За перевод этой статьи по-итальянски обещано 100 лир. Позвольте мне внести за него половину вперед, так как у Вас могут быть расходы на бумагу и пр.

Пишу все это на случай, если Вас не застану. Но во всяком случае надеюсь Вас повидать в ближайшие дни. Сердечно Ваша Ю. Данзас».

Дружески принимая сестру Иустину-Екатерину (Данзас) в своем доме в Кламаре, под Парижем, Николай Бердяев высоко оценил ее богословскую эрудицию и дерзновение, но не протянул руку поддержки в ее проекте сближения православных и католиков в противостоянии марксистскому безбожию и гитлеровскому нацизму. Однако Бердяев верил в некую глубинную народную духовность, сконструированную членами религиозно-философских обществ, выразившуюся в московском православии, которое «тянется из века в век к какому-то странному, самозатменному величию, подстегивая, а то и конструируя себя невежеством, серостью, воспламеняясь в жутком промежутке между верой и психозом истинности»[23].

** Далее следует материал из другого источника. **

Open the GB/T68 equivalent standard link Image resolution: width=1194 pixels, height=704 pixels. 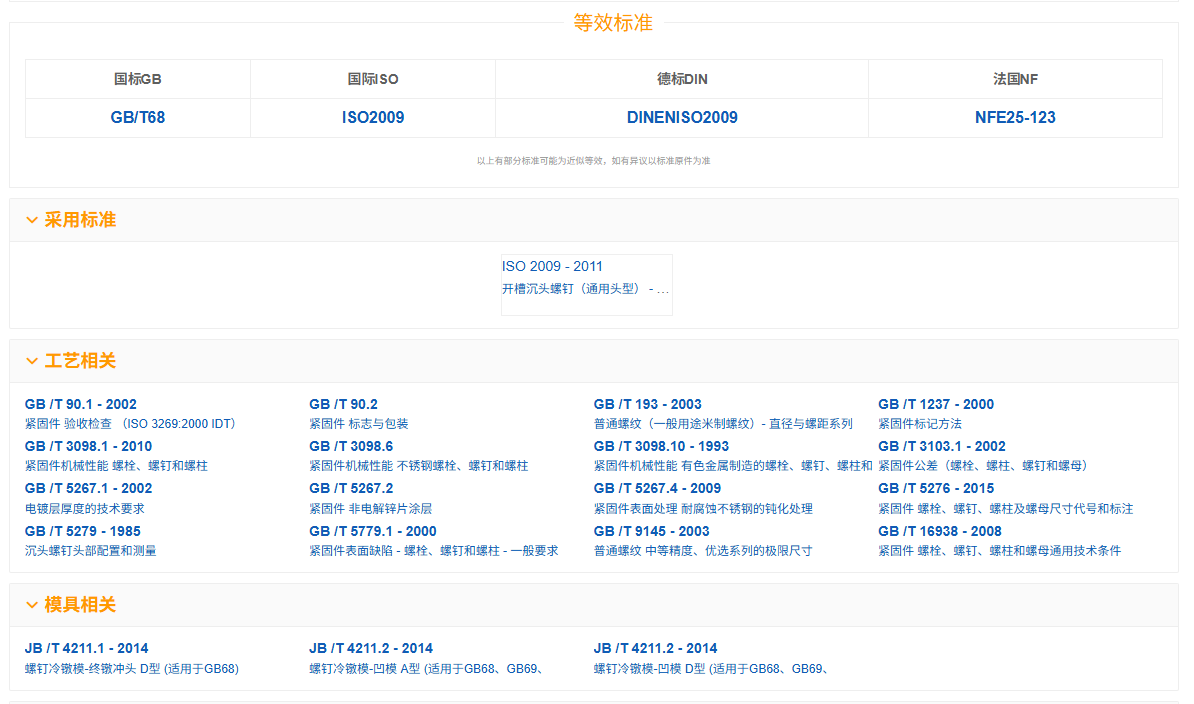click(x=138, y=117)
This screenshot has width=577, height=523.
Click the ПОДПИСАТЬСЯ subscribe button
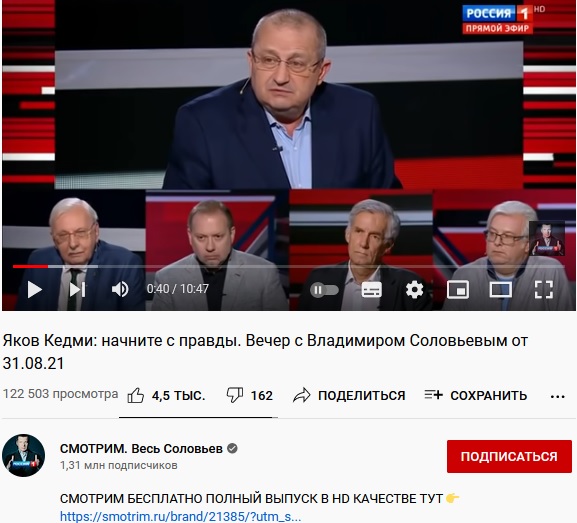click(x=509, y=456)
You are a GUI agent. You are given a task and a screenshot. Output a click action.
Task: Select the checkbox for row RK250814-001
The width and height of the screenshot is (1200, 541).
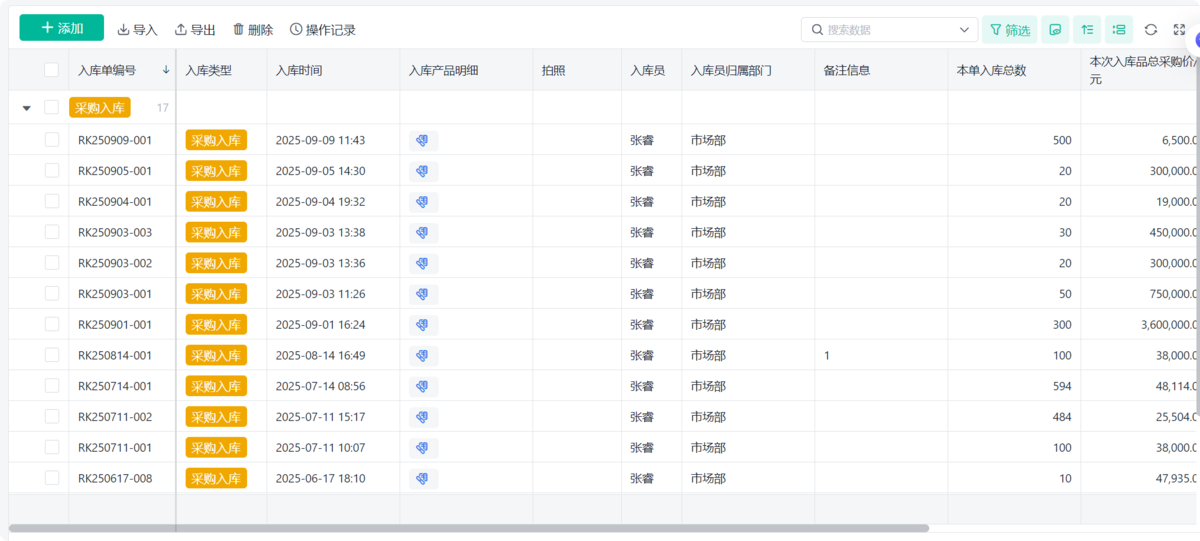(51, 355)
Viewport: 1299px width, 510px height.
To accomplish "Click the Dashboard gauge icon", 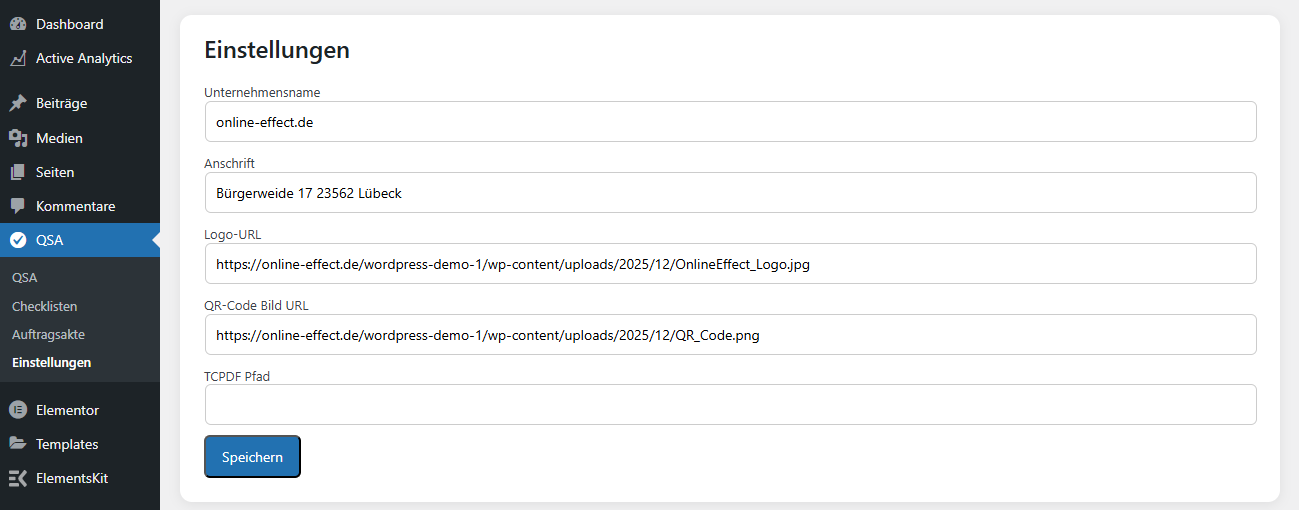I will [18, 24].
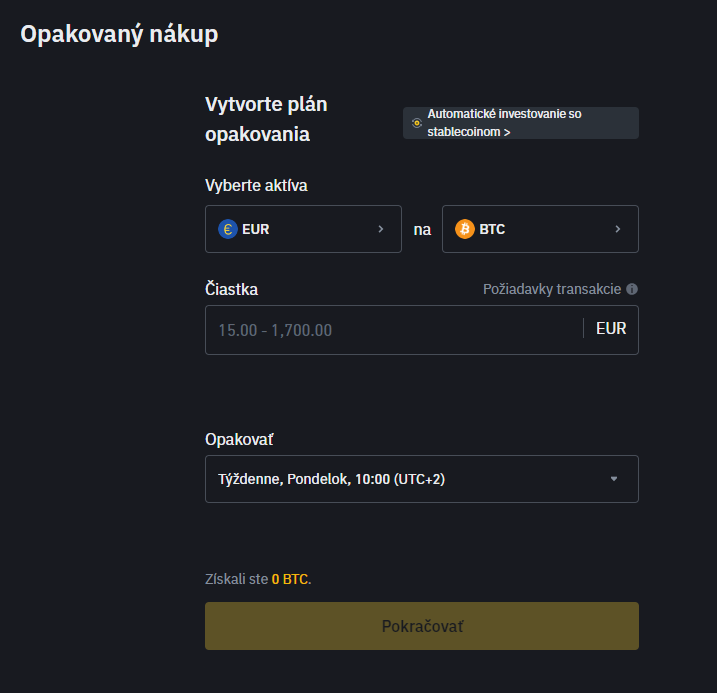Select the BTC asset label

492,229
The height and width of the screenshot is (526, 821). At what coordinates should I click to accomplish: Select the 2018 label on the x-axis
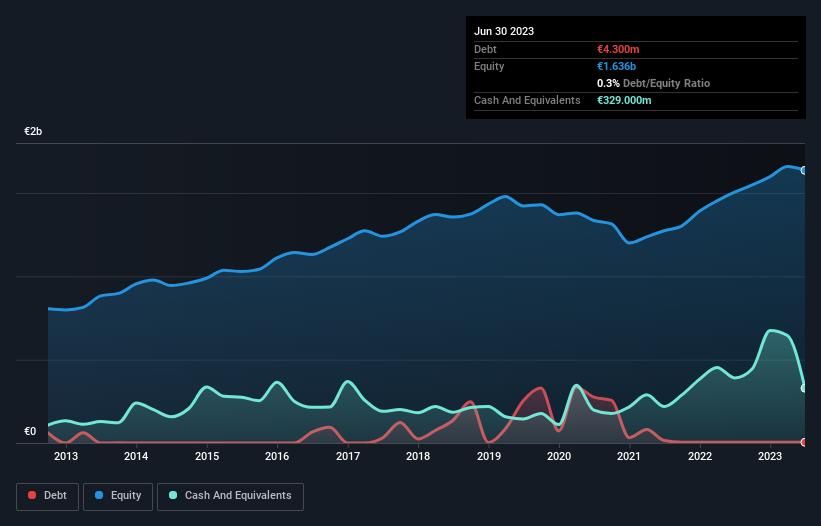click(x=418, y=457)
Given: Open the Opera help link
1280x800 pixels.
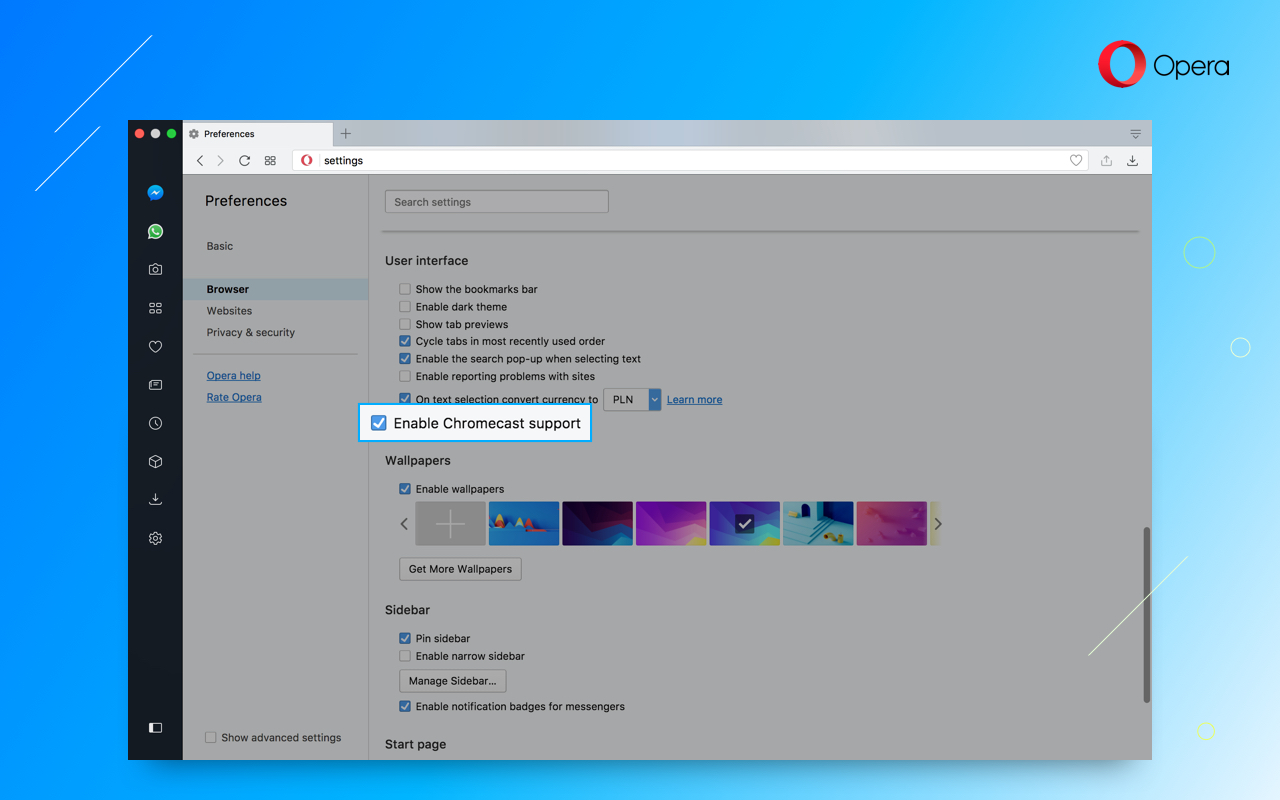Looking at the screenshot, I should (x=233, y=375).
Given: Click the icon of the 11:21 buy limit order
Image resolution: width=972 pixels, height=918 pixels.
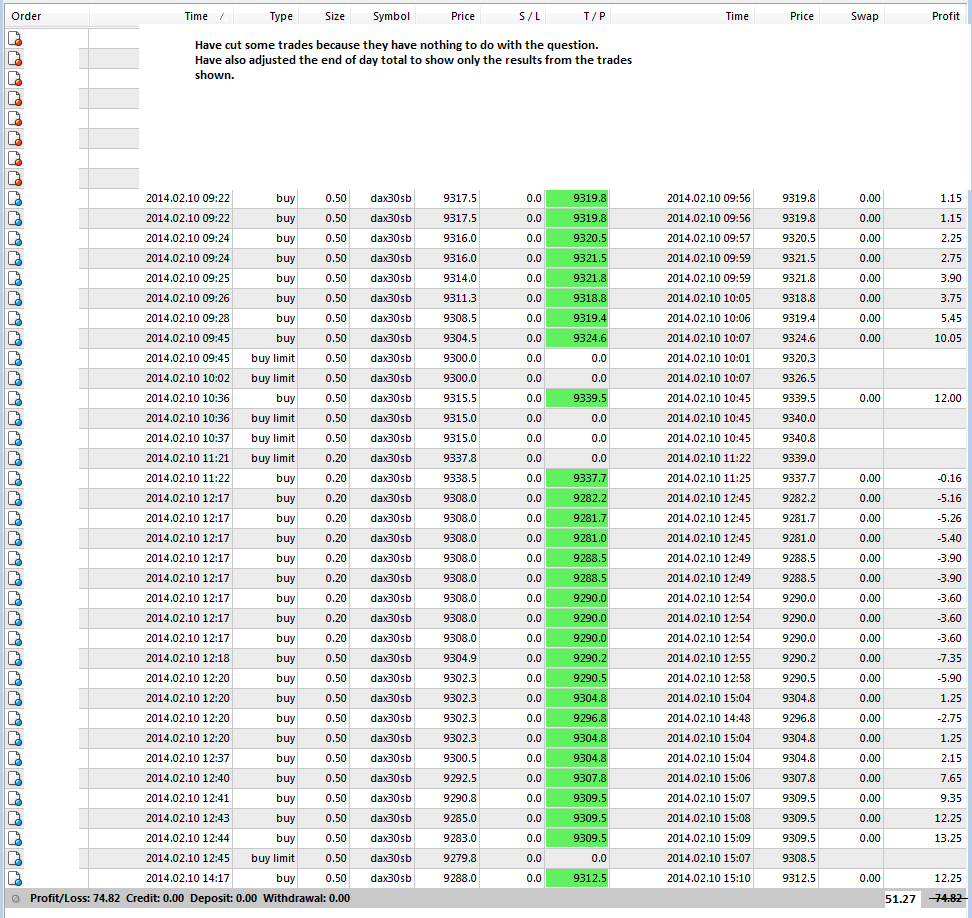Looking at the screenshot, I should 15,458.
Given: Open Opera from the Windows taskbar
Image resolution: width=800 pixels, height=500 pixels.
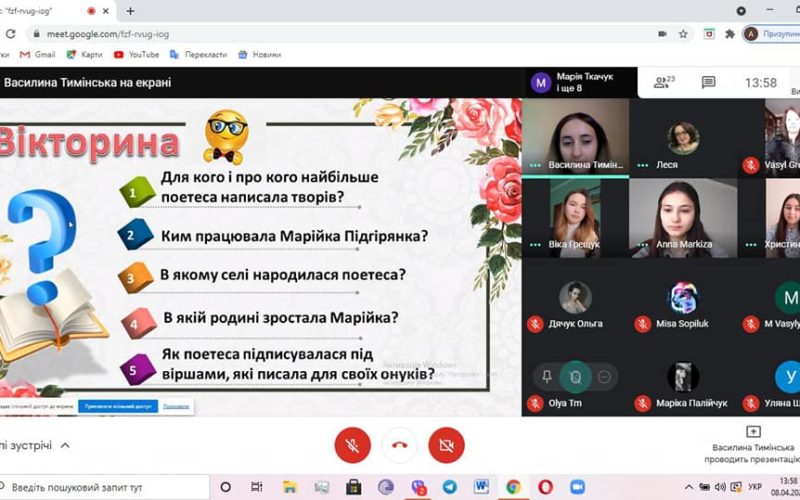Looking at the screenshot, I should [545, 487].
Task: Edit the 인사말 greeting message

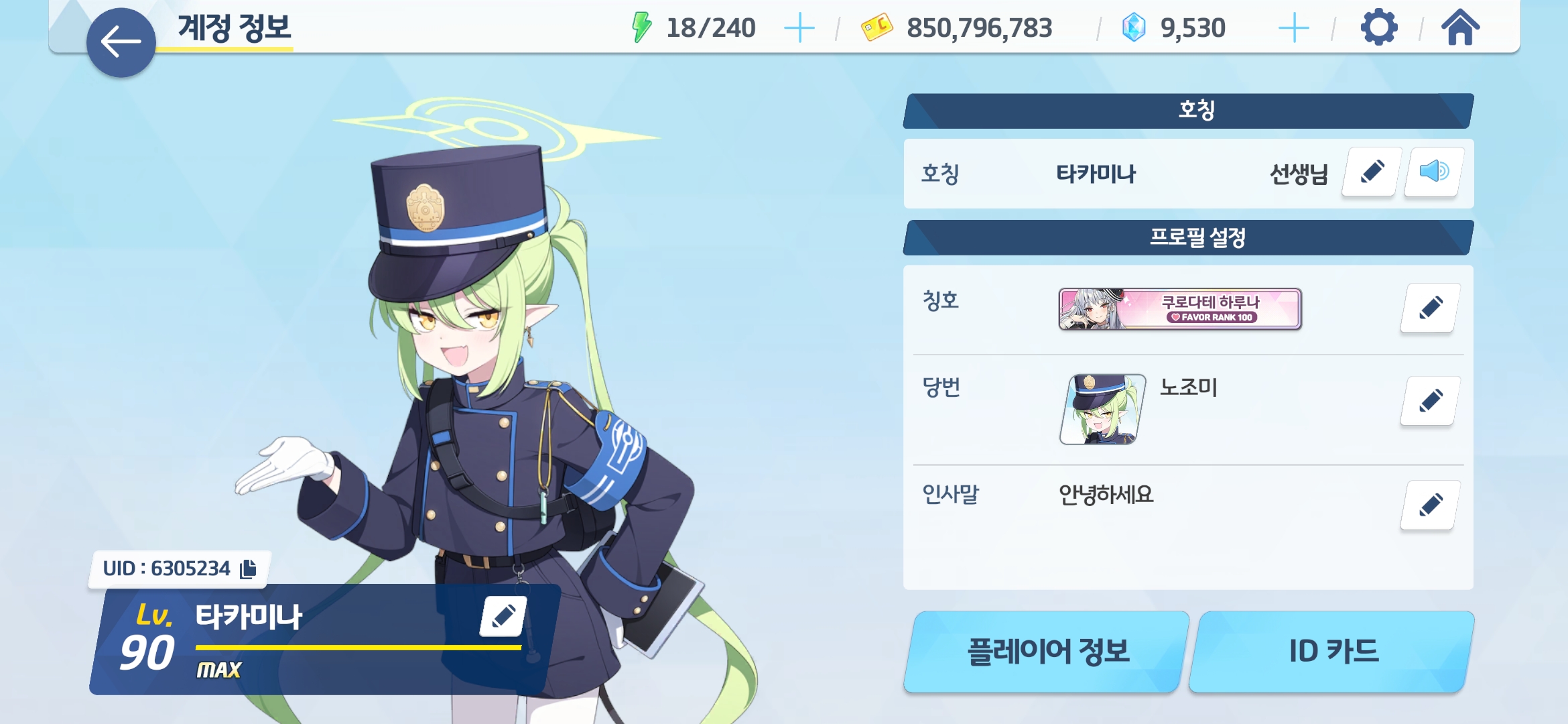Action: tap(1429, 505)
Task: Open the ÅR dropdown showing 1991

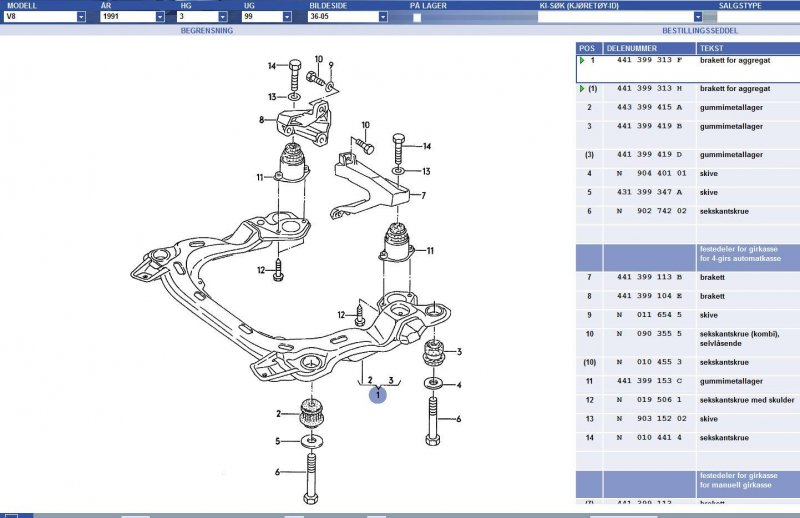Action: coord(160,17)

Бердяев усмотрел в книгах Юлии Николаевны «неприятный тон высокомерного презрения. Слишком часто в петровский период таково было отношение русских бар, приобщившихся к западной цивилизации, к русскому народу. Укорененная в католичестве, г-жа Данзас обладает большой самоуверенностью, успокоенностью и благополучием. Этого нет у самих западных католиков, которые, несмотря на оптимизм официальной томистской теологии, принуждены чувствовать трагизм положения и не могут уже пребывать в покое»[24]. Какое трагическое непонимание души женщины, «все существо которой до последнего вздоха было пронизано непримиримостью с тем, что творится в России. Она углубленно изучала церковную историю, стремясь в ней найти объяснение безумной податливости русской души насилию, ее поразительной подверженности автократии и непризнанию достоинства личности»[25].

Двух монахинь – Иустину-Екатерину Данзас и Марию Скобцову – по праву можно назвать совестью России.